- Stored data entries

_ _ _ _

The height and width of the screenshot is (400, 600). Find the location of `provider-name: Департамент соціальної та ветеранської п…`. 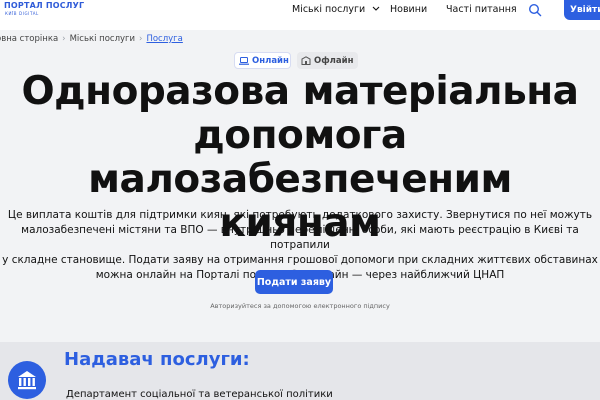

provider-name: Департамент соціальної та ветеранської п… is located at coordinates (200, 394).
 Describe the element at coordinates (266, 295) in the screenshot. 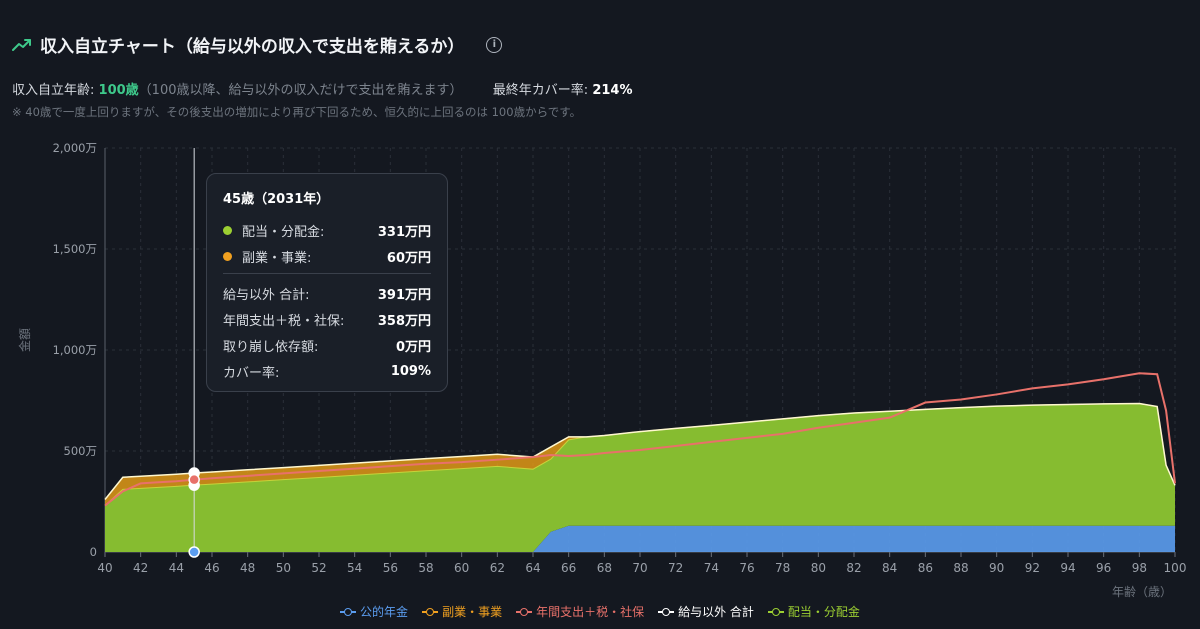

I see `tooltip-label: 給与以外 合計:` at that location.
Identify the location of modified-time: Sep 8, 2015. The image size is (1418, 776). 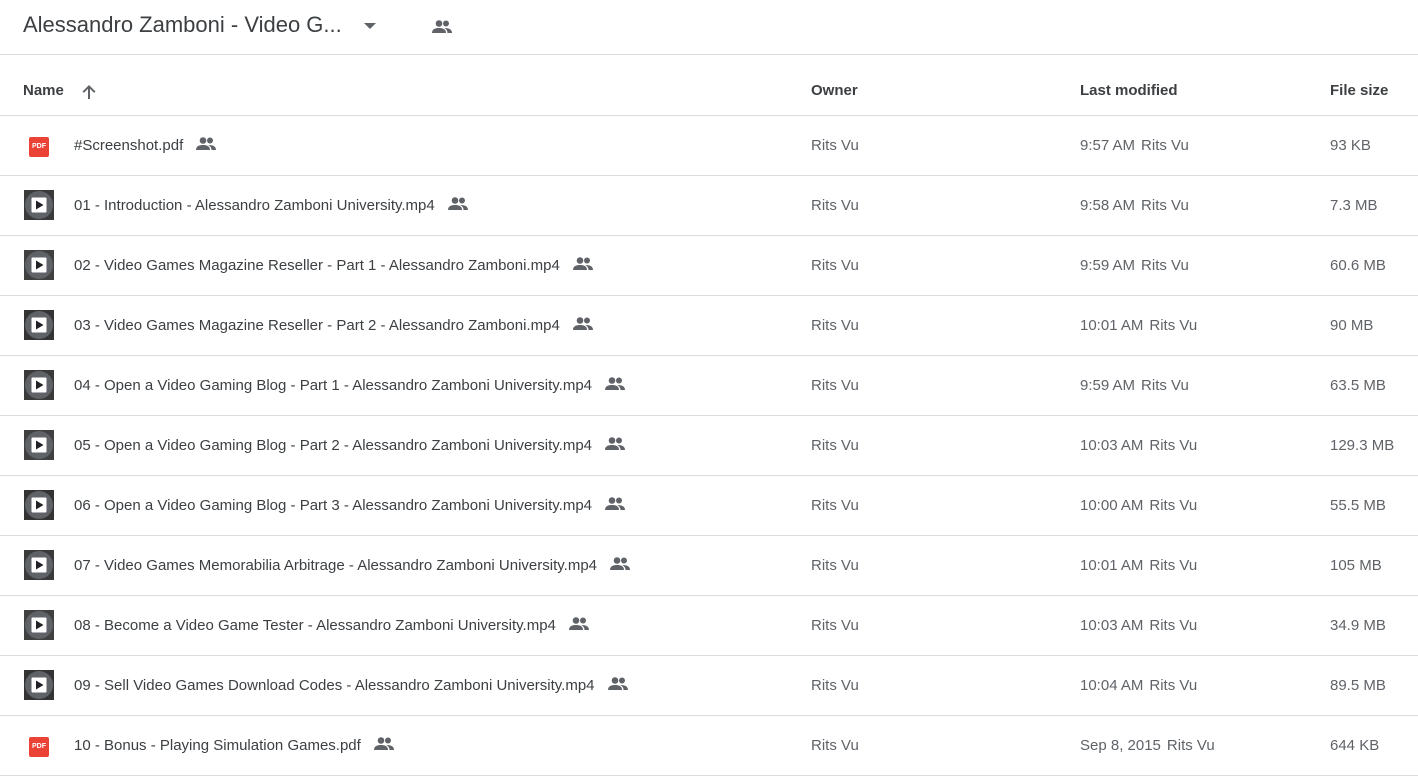
(1120, 746).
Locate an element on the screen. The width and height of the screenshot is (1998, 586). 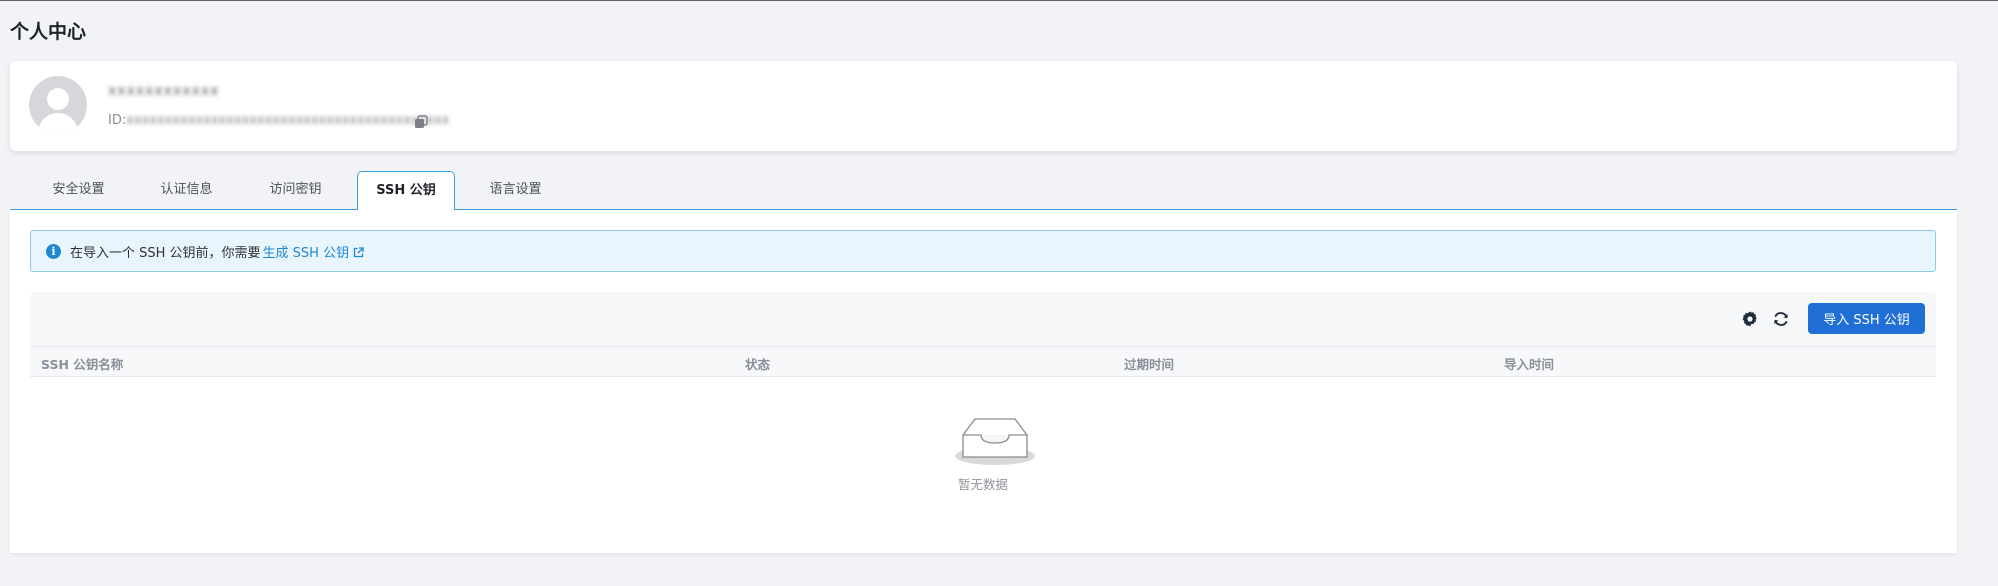
tab-security-settings: 安全设置 is located at coordinates (78, 190).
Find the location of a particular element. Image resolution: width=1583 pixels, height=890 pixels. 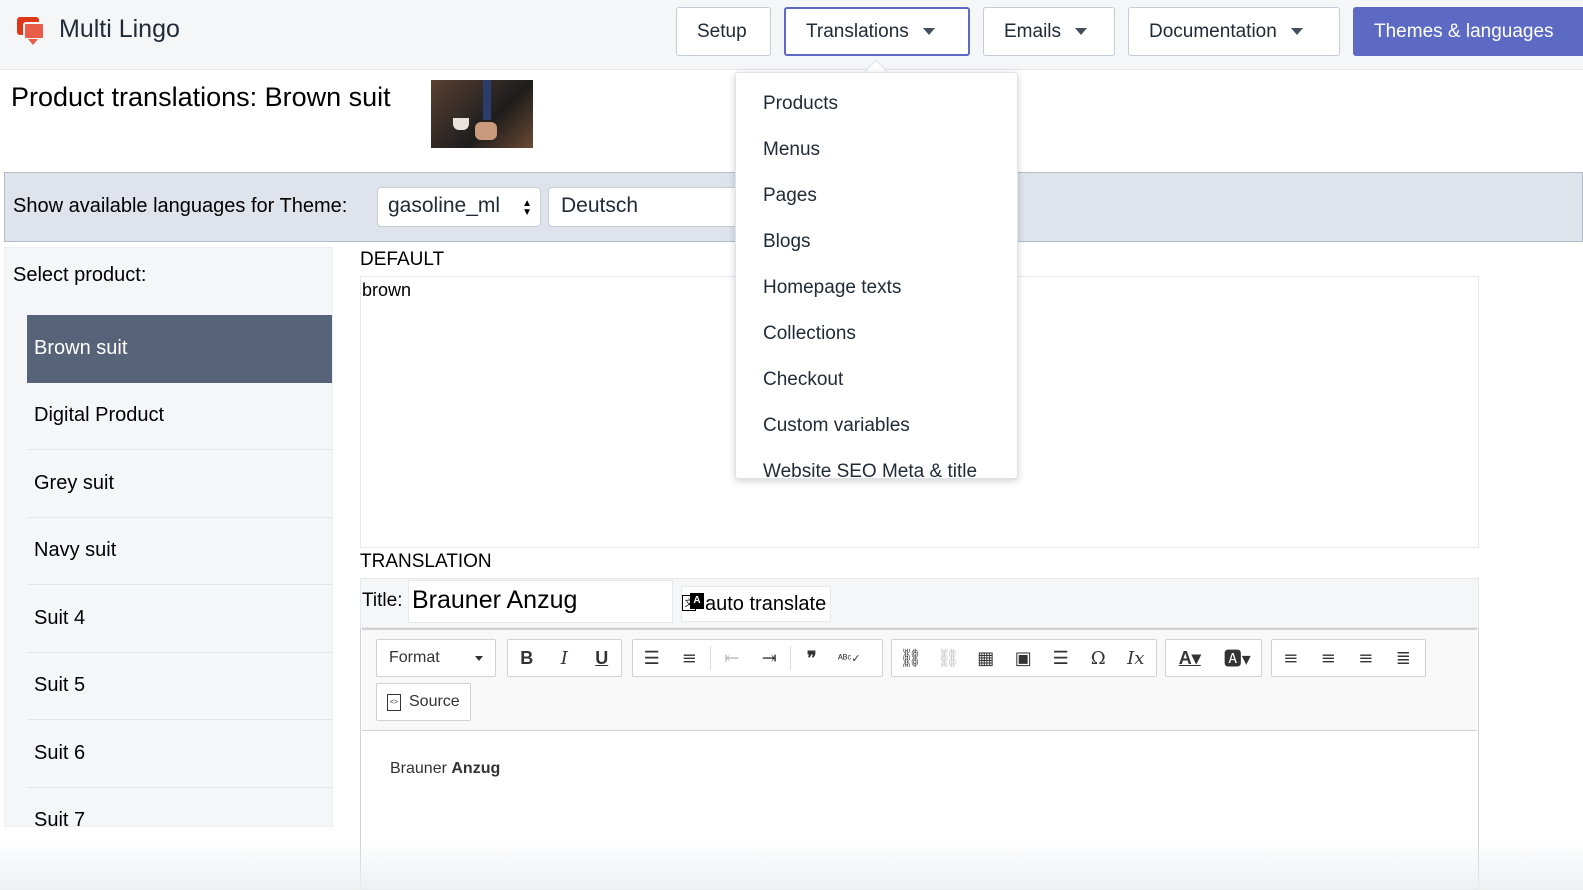

setup-button: Setup is located at coordinates (724, 32).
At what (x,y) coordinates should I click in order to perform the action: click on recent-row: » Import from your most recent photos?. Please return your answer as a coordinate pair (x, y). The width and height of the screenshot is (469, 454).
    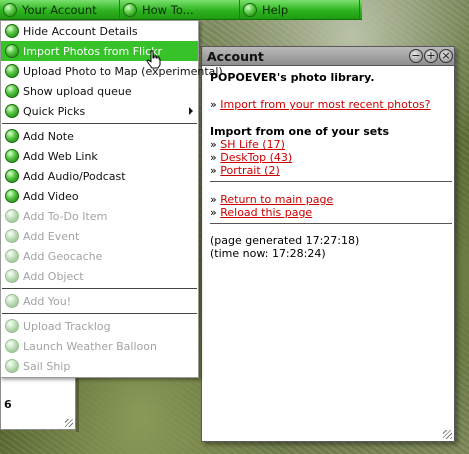
    Looking at the image, I should click on (330, 104).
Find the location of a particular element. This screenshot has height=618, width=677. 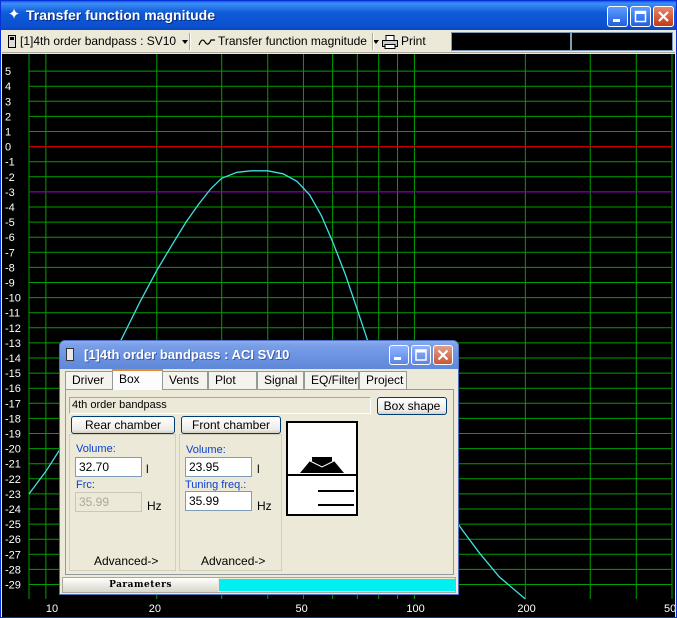

y-tick-label: -8 is located at coordinates (10, 268).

_ _ _ _

- Aim of the task
Express the rows as a two-column CSV with the headers request and answer, starting with the line that contains "Find the location of a particular element. This" and going on through the end of the rows. Put each request's text and its answer in their own quoted fields, turn line breaks into spaces, and leave the pictures out.

- Response to the exercise
request,answer
"Find the location of a particular element. This screenshot has height=618, width=677.","y-tick-label: -8 is located at coordinates (10, 268)."